ARH – O corpo dá sinais muito antes de repararmos. Ou então a gente não liga à espera que passe. O problema é que a grande maioria das pessoas já chega com o corp a gritar, em pânico. Aí, o plano estratégico nutricional tem que ser um plano por etapas. Se estás com muitos sintomas, já não é só com um chazinho que vais lá, ou com um shot [imunitário] de manhã, em jejum. O sono é importantíssimo, é por isso que eu digo que é chato. A pessoa tem que melhorar o sono, tem que tentar reduzir o stress. Eu costumo dizer que a pessoa não tem culpa, mas tem responsabilidade. Nós vamos morrer todos, mas podemos escolher, ainda assim, como é que queremos morrer, com saúde ou doença. E a maioria das doenças que temos é de origem ambiental, ou seja, somos nós que causamos nós próprios. Há muita responsabilidade só que essa responsabilidade, muitas vezes, só chega quando temos os problemas.
Nós vamos morrer todos, mas podemos escolher, ainda assim, como é que queremos morrer, com saúde ou doença.
JM – Concorda com a frase popular “somos o que comemos”?
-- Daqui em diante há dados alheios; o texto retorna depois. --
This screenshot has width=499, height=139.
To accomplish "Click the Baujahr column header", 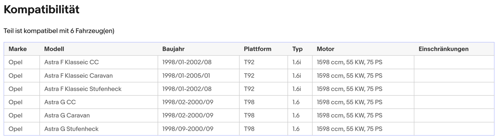I will coord(173,49).
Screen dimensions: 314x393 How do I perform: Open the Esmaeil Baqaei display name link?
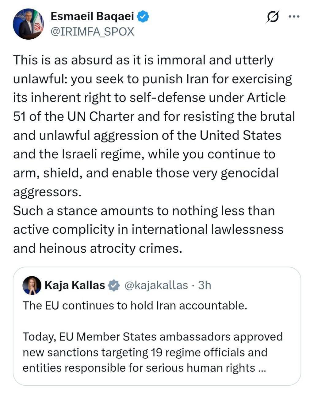point(92,16)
ARH – Não, só isso é muito redutor. Somos o que pensamos, o que fazemos e muito mais do que apenas o que comemos. O que tu comes muda aquilo que sentes e o que sentes vai afetar aquilo que tu comes. Está tudo enleado. E depois somos aquilo que absorvemos. Repara, se tiveres problemas digestivos, até podes comer bem, mas não consegues absorver aquilo enquanto não reparares o intestino. Somos o que comemos, o que pensamos, o que fazemos e o que absorvemos, o que eliminamos e o que desintoxicamos. Muita coisa junta.